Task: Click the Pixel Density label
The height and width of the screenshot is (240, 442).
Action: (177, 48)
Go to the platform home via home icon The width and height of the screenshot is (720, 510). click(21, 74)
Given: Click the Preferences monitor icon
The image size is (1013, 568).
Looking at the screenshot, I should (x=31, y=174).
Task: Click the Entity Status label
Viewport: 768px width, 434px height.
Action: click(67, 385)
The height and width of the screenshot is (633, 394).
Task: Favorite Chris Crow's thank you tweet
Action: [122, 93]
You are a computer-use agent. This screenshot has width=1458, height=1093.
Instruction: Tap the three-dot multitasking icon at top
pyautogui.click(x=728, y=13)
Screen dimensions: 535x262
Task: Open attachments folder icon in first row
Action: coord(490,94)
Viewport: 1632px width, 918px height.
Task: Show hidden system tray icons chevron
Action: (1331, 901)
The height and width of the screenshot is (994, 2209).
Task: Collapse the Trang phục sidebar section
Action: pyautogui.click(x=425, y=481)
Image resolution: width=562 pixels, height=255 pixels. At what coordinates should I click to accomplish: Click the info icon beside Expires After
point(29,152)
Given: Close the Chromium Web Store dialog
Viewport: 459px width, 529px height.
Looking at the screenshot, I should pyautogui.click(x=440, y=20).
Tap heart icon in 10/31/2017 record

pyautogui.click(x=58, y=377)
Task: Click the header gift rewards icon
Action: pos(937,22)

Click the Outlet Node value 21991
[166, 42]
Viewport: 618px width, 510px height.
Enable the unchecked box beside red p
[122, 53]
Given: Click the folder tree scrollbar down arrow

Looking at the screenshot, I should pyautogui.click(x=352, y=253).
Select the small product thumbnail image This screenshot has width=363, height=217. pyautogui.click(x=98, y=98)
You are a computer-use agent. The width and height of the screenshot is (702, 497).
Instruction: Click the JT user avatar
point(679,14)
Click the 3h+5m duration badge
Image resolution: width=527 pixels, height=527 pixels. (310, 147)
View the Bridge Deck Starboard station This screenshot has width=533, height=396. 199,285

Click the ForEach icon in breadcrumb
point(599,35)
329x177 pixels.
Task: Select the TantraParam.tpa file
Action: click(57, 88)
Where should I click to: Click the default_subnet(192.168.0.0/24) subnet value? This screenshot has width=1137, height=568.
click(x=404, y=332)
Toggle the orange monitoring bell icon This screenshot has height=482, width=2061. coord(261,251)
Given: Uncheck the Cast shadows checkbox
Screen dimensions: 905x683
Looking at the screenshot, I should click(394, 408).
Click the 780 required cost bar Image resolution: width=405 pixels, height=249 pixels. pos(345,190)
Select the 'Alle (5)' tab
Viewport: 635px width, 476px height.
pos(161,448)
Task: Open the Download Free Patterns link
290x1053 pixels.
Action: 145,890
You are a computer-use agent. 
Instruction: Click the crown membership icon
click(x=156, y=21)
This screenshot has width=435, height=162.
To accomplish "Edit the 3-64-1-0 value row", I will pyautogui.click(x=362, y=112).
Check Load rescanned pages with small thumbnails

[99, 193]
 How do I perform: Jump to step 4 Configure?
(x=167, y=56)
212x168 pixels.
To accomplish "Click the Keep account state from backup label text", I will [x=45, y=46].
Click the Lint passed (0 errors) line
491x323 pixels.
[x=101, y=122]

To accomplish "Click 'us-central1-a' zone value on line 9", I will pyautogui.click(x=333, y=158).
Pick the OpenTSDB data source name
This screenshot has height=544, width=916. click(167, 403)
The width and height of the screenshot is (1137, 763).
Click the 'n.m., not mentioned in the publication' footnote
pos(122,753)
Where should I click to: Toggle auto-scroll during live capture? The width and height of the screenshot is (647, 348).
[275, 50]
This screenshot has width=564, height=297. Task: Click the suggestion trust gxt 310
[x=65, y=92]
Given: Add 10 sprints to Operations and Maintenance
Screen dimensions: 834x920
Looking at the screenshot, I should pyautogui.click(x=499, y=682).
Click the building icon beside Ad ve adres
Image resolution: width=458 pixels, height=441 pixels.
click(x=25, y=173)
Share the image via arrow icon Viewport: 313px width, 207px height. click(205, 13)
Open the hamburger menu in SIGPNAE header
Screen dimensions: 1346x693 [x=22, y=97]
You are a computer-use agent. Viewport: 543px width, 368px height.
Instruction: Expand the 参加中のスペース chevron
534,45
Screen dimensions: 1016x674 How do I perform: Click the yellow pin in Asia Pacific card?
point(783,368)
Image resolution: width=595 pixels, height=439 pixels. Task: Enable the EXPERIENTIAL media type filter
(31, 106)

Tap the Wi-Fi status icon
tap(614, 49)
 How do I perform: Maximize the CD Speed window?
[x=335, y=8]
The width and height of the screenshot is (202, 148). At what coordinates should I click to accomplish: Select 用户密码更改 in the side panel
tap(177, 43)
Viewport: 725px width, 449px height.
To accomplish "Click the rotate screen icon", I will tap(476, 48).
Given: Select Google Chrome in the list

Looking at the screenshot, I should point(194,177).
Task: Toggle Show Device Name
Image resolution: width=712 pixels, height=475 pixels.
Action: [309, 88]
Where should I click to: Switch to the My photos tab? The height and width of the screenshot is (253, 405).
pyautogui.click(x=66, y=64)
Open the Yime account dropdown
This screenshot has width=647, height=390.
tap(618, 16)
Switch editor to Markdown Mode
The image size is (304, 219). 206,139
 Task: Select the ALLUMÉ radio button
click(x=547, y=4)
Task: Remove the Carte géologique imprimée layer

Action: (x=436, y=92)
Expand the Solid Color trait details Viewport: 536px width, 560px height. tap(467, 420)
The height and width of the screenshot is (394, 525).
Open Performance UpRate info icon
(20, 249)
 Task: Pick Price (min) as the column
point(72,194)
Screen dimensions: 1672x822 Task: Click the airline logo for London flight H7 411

### [What you are asked to do]
Copy the records above faithfully. Begin at their first line, end at the line containing "Task: Click the Entity Status label", and include nothing else.

### [Expected answer]
Task: Click the Pixel Density label
The height and width of the screenshot is (240, 442).
Action: (177, 48)
Go to the platform home via home icon The width and height of the screenshot is (720, 510). click(21, 74)
Given: Click the Preferences monitor icon
The image size is (1013, 568).
Looking at the screenshot, I should (x=31, y=174).
Task: Click the Entity Status label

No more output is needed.